Ada lagi akal dan wahyu, menurut golongan Asy’ariyah dan Mu’tazilah akal dan wahyu itu sangat penting, namun dalam persoalan ini mereka berbeda pendapat Al Asy’ari mengutamakan pendapat, Al Asy’ari mengutamakan wahyu sedangkan Mu’tazilah mengutamakan akal. Dan kemudian yaitu kebaikan dengan keburukan, menurut Al-Asy’ari (324/935) seluruh yang diperintahkan dan dianjurkan maupun di perbolehkan oleh Allah SWT itu yang disebut dengan kebaikan, sedangkan keburukan itu kebalikannya dari pada kebaikan. Yang selanjutnya ada juga Qodimnya kalam Allah, Asy’ari mengatakan bahwa Al-Qur’an ini terdiri dari kata, huruf, dan bunyi.Â
Pemikiran tentang Al-Qur’an itu dibedakan menjadi 2 yaitu kalam Nafsi dan kalam Lafzi.
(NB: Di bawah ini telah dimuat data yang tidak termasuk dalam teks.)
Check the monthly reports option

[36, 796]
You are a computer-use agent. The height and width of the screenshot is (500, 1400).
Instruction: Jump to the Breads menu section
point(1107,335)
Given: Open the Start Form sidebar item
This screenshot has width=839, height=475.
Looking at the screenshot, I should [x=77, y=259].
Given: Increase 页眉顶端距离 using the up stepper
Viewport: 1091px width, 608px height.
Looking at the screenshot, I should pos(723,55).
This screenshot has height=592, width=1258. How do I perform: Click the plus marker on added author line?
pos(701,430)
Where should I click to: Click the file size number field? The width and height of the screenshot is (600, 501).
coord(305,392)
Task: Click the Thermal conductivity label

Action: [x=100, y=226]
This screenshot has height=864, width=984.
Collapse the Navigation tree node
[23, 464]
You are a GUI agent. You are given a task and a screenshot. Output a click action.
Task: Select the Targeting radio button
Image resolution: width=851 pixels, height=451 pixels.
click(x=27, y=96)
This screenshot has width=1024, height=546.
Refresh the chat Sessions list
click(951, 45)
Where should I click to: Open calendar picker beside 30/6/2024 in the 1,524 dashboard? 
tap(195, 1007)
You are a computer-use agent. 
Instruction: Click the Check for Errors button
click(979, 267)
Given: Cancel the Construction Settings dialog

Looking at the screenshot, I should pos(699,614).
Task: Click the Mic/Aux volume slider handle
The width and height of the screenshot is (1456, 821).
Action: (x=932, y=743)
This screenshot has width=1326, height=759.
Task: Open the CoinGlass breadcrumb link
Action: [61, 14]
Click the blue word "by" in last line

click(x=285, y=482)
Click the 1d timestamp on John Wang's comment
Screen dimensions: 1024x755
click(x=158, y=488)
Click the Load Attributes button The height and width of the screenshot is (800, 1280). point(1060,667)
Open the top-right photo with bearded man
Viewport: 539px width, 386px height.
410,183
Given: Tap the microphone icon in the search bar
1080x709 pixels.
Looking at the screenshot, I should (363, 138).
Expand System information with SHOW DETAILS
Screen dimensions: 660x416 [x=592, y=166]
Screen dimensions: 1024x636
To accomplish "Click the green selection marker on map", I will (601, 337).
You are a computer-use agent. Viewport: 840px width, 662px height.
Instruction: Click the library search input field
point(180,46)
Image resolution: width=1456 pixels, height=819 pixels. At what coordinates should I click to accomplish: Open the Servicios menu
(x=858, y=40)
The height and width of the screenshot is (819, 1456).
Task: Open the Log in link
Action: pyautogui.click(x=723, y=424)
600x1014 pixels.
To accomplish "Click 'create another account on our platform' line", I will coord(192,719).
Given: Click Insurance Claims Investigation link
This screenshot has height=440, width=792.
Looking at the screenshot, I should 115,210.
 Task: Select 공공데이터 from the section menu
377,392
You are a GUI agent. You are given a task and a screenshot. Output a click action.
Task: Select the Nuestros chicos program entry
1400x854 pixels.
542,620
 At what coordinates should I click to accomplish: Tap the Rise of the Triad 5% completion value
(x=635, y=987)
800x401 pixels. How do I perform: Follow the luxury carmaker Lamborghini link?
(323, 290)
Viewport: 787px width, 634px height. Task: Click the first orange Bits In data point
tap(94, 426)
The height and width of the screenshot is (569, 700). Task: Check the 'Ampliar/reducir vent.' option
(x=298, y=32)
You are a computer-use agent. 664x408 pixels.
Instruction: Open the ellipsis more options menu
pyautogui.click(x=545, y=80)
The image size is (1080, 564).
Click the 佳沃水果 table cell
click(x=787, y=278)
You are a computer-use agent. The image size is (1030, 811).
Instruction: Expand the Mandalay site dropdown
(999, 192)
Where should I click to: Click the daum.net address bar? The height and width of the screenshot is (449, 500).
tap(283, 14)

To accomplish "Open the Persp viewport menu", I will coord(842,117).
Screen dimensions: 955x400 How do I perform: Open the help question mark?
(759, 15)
Kemudian adanya keadilan, dalam pandangan Asy’ariyah dan Mu’tazilah dalam masalah keadilan ini berbeda, Asy’ariyah mengatakan bahwa Tuhan itu adil, sedangkan Mu’tazilah standar adil tidak adil itu dalam pandangan manusia hukumnya wajib bagi Allah. Dalam perselisihan antara Asy’ariyah dan Mu’tazilah mencapai puncaknya.